___ EXERCISE INPUTS ___
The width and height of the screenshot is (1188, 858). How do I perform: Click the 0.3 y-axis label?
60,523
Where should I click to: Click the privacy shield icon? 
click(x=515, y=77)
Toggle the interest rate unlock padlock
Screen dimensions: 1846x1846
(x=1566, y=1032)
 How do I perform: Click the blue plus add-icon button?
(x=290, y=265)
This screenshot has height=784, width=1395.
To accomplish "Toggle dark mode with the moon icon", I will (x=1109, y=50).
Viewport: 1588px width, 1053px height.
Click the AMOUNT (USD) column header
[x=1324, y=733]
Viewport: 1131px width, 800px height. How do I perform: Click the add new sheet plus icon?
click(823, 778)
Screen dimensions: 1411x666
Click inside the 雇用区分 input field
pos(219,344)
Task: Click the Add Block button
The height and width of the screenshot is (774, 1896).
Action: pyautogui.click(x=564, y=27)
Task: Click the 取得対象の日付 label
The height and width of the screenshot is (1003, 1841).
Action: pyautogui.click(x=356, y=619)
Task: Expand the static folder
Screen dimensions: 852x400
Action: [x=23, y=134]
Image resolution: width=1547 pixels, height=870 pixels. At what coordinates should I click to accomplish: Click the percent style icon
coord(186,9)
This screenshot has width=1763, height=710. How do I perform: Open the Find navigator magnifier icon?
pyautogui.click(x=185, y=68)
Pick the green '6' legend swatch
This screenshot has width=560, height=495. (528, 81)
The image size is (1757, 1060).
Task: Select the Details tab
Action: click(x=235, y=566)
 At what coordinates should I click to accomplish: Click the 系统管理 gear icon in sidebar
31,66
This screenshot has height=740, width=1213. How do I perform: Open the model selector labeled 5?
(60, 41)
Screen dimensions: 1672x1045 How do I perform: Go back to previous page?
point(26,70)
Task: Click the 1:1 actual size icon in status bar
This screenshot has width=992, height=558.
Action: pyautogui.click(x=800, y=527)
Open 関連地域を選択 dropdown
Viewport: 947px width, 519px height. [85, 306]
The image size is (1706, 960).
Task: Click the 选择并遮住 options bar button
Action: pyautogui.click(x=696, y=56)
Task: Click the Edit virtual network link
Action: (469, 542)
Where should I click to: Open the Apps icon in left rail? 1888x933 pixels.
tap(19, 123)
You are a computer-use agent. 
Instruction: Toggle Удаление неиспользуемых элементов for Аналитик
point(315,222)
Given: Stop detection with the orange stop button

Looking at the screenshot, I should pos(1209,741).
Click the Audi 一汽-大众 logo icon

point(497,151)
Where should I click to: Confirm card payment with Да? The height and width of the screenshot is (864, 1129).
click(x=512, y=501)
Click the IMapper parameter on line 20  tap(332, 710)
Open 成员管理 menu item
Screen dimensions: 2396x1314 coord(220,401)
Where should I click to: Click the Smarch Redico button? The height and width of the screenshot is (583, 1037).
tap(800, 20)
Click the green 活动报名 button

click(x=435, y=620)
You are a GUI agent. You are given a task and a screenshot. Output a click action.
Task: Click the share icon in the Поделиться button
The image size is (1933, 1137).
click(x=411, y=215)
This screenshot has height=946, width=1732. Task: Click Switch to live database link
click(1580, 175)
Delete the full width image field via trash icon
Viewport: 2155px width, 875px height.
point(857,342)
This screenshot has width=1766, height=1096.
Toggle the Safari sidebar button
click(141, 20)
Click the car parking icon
___
REQUIRED WORK: Line by line, check the data above for the word "agent" and state how many lines contain it. Give only the number.

FINISHED TASK: 2